DATA SHOWN>
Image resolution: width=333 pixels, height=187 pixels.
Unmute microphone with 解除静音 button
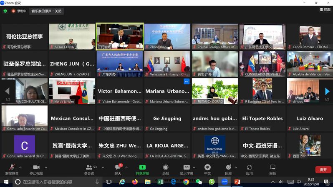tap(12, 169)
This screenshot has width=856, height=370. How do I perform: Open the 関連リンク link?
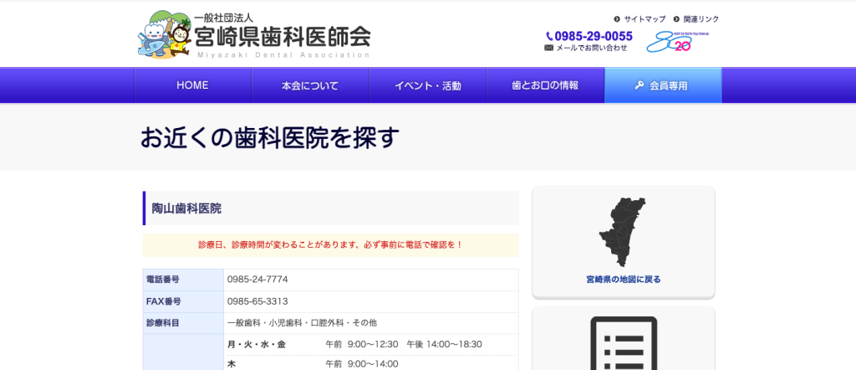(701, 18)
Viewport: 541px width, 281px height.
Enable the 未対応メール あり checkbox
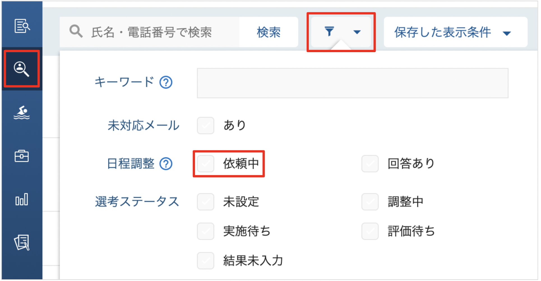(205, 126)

TASK ITEM> In the entries above, find the line containing "Viewport: 541px width, 281px height.", then please retype it and every line after it through the last, exactly as written, omitting pictures.

SOLUTION FOR THIS PROBLEM>
Viewport: 541px width, 281px height.
Enable the 未対応メール あり checkbox
(205, 126)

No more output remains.